#### Exercise details
Only the lines with the string "computer" are needed; return each of them from the entries below.

══════════

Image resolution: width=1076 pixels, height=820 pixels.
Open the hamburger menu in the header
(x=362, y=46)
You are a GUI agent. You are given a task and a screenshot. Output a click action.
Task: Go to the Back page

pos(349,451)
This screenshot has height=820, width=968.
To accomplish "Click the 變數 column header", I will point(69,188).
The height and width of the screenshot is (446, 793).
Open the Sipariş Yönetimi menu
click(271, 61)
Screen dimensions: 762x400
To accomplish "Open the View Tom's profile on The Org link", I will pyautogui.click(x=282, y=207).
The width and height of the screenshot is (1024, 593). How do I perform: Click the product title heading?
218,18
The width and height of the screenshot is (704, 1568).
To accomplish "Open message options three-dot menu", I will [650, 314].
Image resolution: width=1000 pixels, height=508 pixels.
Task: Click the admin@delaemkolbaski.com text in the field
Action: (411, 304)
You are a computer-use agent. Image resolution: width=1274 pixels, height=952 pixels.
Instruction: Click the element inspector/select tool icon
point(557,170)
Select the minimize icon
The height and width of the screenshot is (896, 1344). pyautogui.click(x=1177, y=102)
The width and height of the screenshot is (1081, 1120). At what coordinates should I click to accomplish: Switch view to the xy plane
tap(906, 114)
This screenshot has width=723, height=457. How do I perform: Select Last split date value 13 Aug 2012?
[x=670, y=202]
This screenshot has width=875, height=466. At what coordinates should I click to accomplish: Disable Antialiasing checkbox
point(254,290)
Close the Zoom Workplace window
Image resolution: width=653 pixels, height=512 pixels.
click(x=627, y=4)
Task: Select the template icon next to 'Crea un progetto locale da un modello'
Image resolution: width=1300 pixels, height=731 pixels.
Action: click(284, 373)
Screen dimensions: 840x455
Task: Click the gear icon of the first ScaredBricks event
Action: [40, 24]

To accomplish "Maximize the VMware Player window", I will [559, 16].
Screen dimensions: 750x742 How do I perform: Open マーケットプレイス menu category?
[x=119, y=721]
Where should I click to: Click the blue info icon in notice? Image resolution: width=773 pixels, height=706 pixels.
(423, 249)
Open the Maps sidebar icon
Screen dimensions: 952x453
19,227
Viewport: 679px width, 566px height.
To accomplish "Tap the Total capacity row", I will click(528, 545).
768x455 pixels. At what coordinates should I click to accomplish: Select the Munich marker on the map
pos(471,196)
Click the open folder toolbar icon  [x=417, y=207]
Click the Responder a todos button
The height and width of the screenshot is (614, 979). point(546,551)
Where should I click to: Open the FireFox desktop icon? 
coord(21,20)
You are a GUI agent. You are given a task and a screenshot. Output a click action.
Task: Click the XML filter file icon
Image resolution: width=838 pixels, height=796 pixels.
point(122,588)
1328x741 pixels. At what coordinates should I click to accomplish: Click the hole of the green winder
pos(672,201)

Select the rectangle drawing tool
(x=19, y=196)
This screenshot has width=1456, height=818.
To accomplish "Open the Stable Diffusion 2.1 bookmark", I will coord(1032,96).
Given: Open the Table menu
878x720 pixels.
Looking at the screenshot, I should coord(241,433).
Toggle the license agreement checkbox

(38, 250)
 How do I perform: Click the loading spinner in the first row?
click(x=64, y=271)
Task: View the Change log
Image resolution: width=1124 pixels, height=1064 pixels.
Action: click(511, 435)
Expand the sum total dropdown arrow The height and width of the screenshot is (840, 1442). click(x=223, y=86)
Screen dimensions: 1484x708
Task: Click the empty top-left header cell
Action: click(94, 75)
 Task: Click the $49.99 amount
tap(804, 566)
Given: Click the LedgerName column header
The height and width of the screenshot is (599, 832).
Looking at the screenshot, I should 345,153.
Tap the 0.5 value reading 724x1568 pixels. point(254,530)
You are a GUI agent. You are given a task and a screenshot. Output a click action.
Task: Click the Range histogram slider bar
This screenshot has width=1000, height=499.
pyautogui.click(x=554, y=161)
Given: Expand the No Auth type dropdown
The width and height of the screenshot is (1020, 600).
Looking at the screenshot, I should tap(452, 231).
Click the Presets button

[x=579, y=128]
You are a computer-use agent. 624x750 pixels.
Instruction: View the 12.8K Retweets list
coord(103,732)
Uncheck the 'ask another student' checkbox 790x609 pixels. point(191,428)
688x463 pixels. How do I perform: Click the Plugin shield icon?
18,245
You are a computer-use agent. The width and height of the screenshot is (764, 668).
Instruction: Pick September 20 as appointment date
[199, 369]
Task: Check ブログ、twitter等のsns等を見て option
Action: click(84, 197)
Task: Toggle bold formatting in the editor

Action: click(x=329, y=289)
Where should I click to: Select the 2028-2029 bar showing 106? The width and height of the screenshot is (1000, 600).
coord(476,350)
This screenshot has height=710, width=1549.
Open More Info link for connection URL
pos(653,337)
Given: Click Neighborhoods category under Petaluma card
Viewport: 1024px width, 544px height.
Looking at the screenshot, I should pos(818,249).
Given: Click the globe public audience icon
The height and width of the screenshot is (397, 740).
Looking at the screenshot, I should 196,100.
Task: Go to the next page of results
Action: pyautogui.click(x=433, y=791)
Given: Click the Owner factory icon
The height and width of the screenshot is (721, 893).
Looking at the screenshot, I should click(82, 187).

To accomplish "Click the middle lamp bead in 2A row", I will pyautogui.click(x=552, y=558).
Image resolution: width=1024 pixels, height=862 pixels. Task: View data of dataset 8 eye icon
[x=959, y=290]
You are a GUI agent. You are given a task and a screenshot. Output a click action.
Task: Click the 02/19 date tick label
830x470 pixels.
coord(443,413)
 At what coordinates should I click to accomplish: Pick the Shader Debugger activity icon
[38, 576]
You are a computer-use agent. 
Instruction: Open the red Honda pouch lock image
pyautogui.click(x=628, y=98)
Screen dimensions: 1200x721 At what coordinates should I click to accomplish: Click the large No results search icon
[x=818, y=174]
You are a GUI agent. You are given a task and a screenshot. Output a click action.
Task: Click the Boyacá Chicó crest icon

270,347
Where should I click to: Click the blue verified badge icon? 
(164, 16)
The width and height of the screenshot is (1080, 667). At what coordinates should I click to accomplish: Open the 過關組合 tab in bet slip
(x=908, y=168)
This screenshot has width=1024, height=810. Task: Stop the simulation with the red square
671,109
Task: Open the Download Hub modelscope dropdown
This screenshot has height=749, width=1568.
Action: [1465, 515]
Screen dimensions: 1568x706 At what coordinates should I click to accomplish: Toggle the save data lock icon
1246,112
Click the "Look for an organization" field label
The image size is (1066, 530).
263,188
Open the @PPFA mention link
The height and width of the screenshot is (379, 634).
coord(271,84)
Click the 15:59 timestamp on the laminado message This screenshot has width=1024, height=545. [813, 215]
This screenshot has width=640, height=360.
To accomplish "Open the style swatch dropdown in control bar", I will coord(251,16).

══════════

#### Written solution
You are a computer-use agent. Image resolution: width=1274 pixels, height=952 pixels.
You are a computer-use agent. 624x750 pixels.
You are a computer-use agent. The width and height of the screenshot is (764, 668).
You are a computer-use agent. 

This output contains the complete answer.